Посоветуйте наиболее производительный VPN туннель с шифрование (например IPSsec) на MikroTIK встречавшимся на вашей практике.
Планирую связать филиалы между друг с другом, использую hex (с аппаратным чипом шифрования) на другом конце CHR
сейчас используется l2tp+ipscec, но я думаю есть варианты и по производительнее.
С локалки филиала микротика сотрудники будут подключаться по rdp к win серверу.

Answer 1

[Александр Карабанов]

IPsec site to site без дополнительных инкапсуляций.

Comments

[mrkotovsk1]

мне кажется использовать IKEv2 в качестве туннеля оч костыльно,к тому же ipsec в чистом виде сильно сжимает полосу из-за обильного шифрования

[AlexVWill]

IKEv2 в качестве туннеля оч костыльно

1. Во 1-х ничего не костыльно, т.к. микторик поддерживает этот стандарт из коробки, причем давно, ничего не надо городить, все решаемо простой настройкой.
2 Во 2-х на своем опыте могу сказать что ресурсов IPSec+Ike/2 в отличии от чистого TCP/IP отъедает дай бог 5%, т.ч. ты скорее всего разницы даже не почувствуешь. Пользователи то уж точно... Конечно, что-то зависит от сервера, но это уж какую ты там железку поставишь.

[korsar182]

mrkotovsk1, так Вы же сами привели в пример IPSEC. Не хотите "костылей" - используйте pptp. Как вы вообще пришли к тому, что шифрование сжимает полосу? о_О

[Александр Карабанов]

mrkotovsk1,

мне кажется использовать IKEv2 в качестве туннеля оч костыльно

Тебе кажется.

к тому же ipsec в чистом виде сильно сжимает полосу из-за обильного шифрования

Нет.

[CityCat4]

mrkotovsk1,

использовать IKEv2 в качестве туннеля оч костыльно

Разумеется :) Потому что IKE - это не протокол туннеля.
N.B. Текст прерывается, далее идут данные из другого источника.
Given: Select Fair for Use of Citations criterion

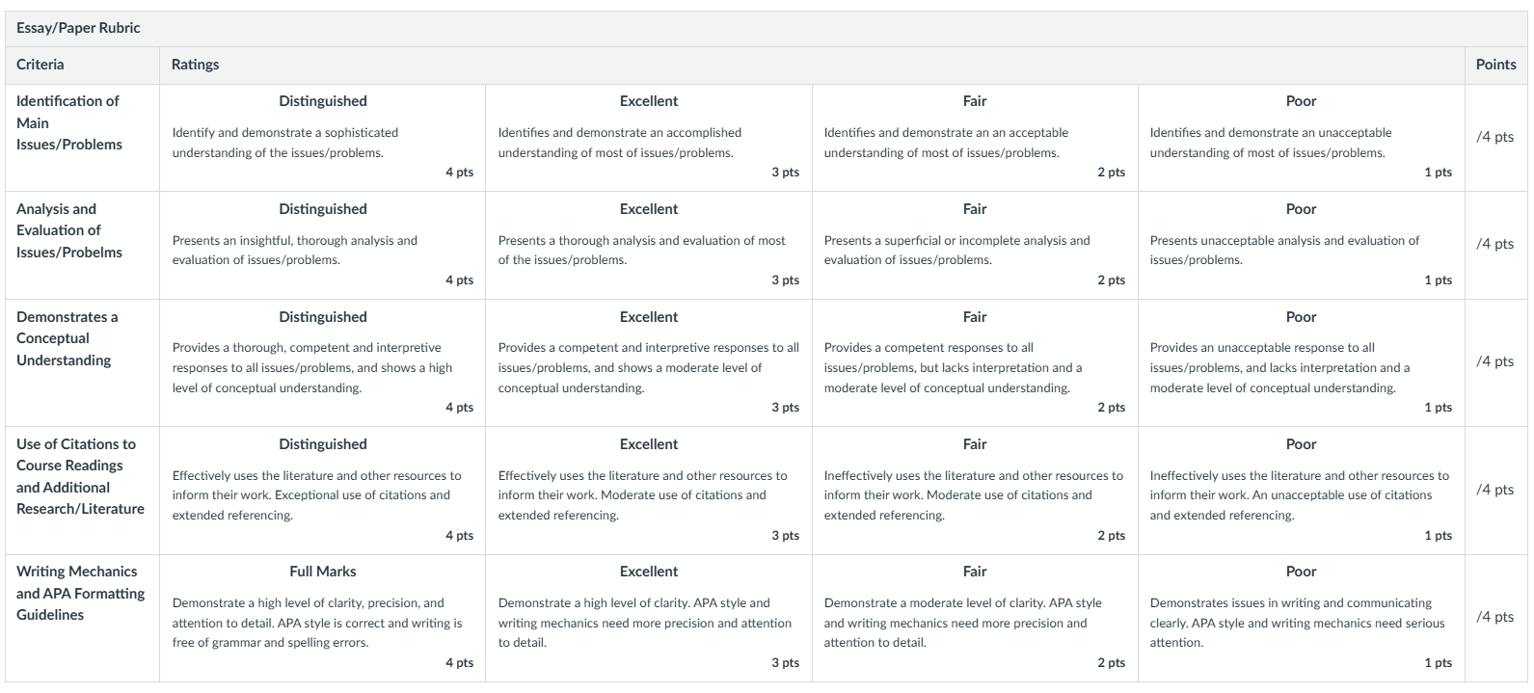Looking at the screenshot, I should [975, 490].
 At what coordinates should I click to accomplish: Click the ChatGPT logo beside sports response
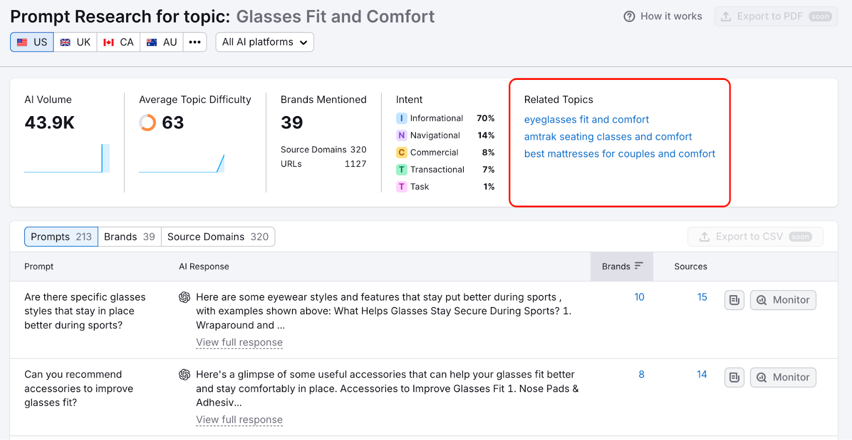click(185, 297)
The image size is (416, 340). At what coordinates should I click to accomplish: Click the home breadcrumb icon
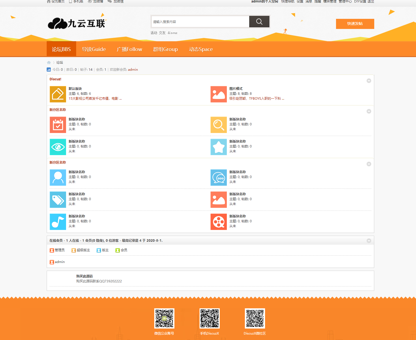(49, 63)
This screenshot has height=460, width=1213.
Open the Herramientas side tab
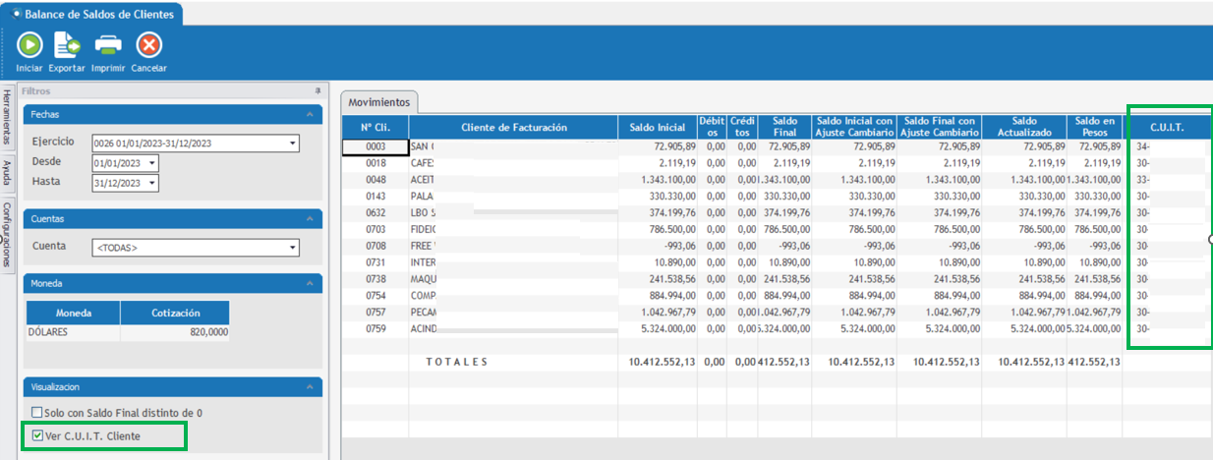[x=7, y=118]
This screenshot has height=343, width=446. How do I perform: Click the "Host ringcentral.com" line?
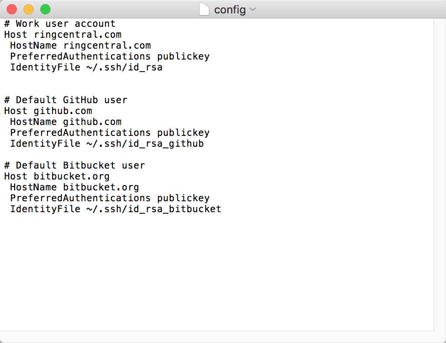63,34
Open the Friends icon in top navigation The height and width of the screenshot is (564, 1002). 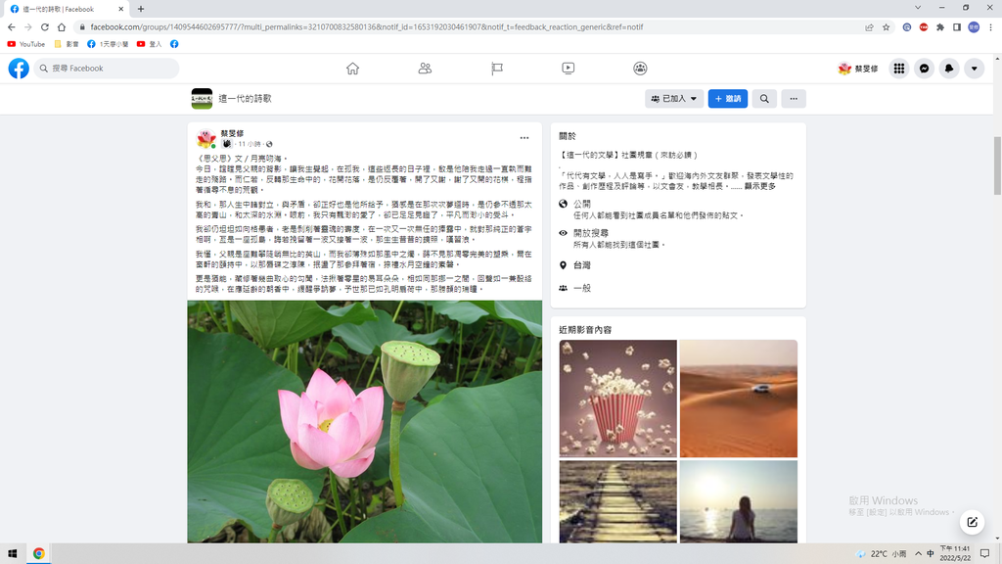click(425, 69)
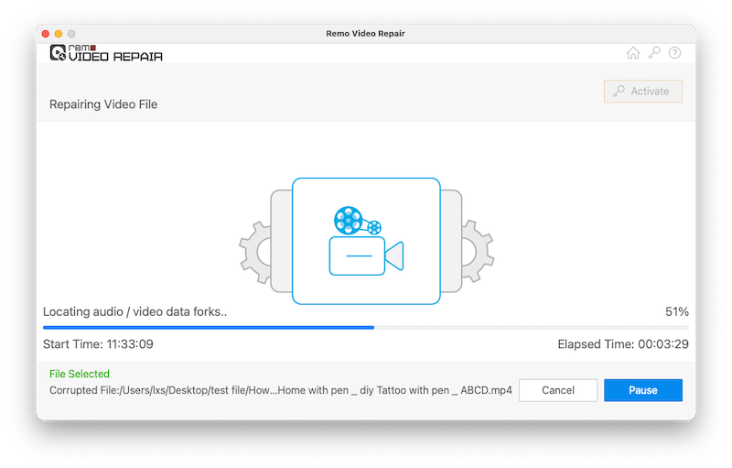The image size is (732, 468).
Task: Click the Remo Video Repair logo
Action: click(x=106, y=53)
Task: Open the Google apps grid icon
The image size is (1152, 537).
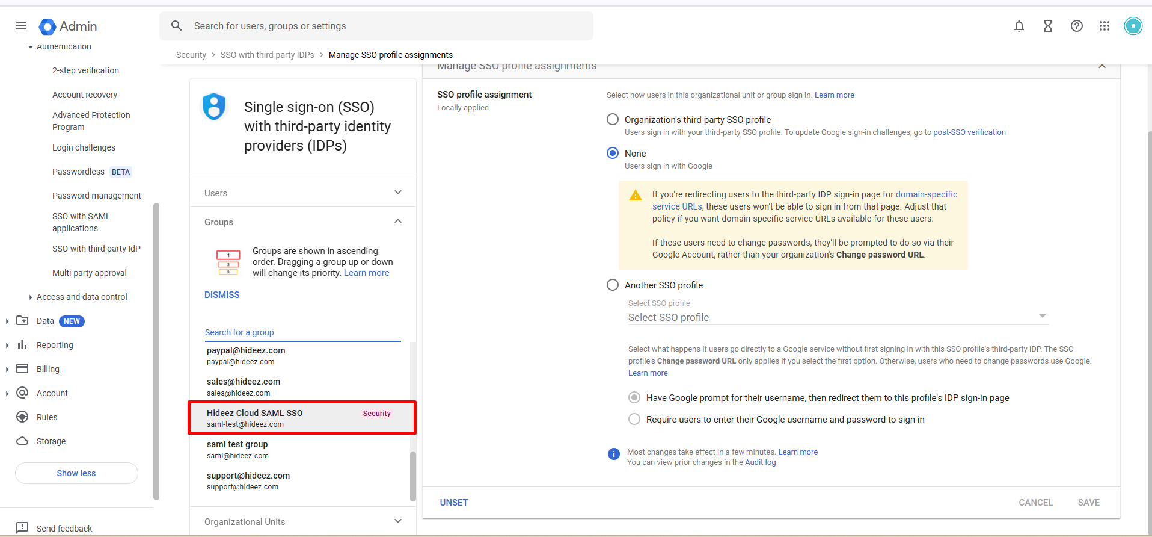Action: [x=1104, y=26]
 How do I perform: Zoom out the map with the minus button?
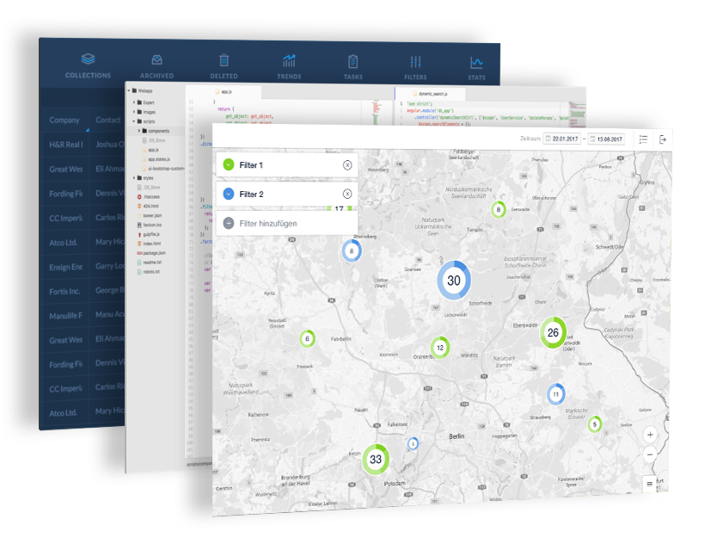tap(650, 454)
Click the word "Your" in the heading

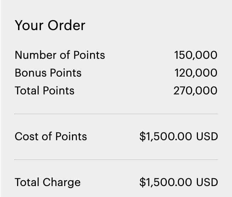[29, 25]
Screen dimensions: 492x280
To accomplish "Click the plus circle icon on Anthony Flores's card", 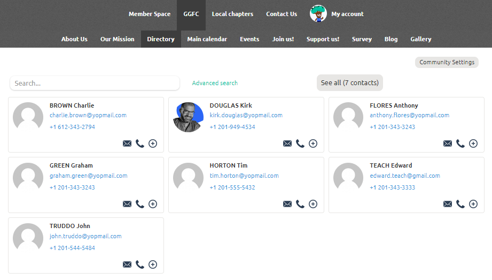I will pos(473,143).
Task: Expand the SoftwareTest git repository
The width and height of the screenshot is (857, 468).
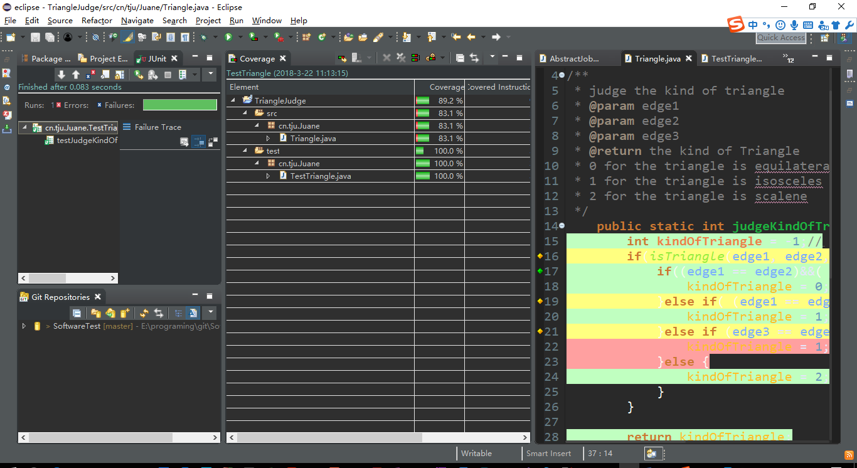Action: (24, 326)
Это протокол обмена параметрами туннеля :) А туннель там по протоколу ESP

ipsec в чистом виде сильно сжимает полосу

Что значит сжимает полосу? Если уж так интересно - посмотрите формат пакетов ESP и посчитайте, сколько байт в процентах к общей длине пакета занимает заголовок ESP.
Я сижу дома и фильмы смотрю без проблем с шары, подключенной по IPSec туннелю :)

Answer 2

[Ragnar Black]

САМЫЙ производительный - это wireguard.
даже без аппаратного шифрования wireguard показывается великолепные результаты по сравнению с l2tp+ipsec, openvpn

Comments

[mrkotovsk1]

А есть тесты сравнения скорости-например через bwt test?

[Ragnar Black]

mrkotovsk1, на канале MikroTik training на YouTube Роман Козлов в ролике "wireguard на mikrotik" показывает тесты. Найдите это видео и убедитесь сами, если они вам так нужны.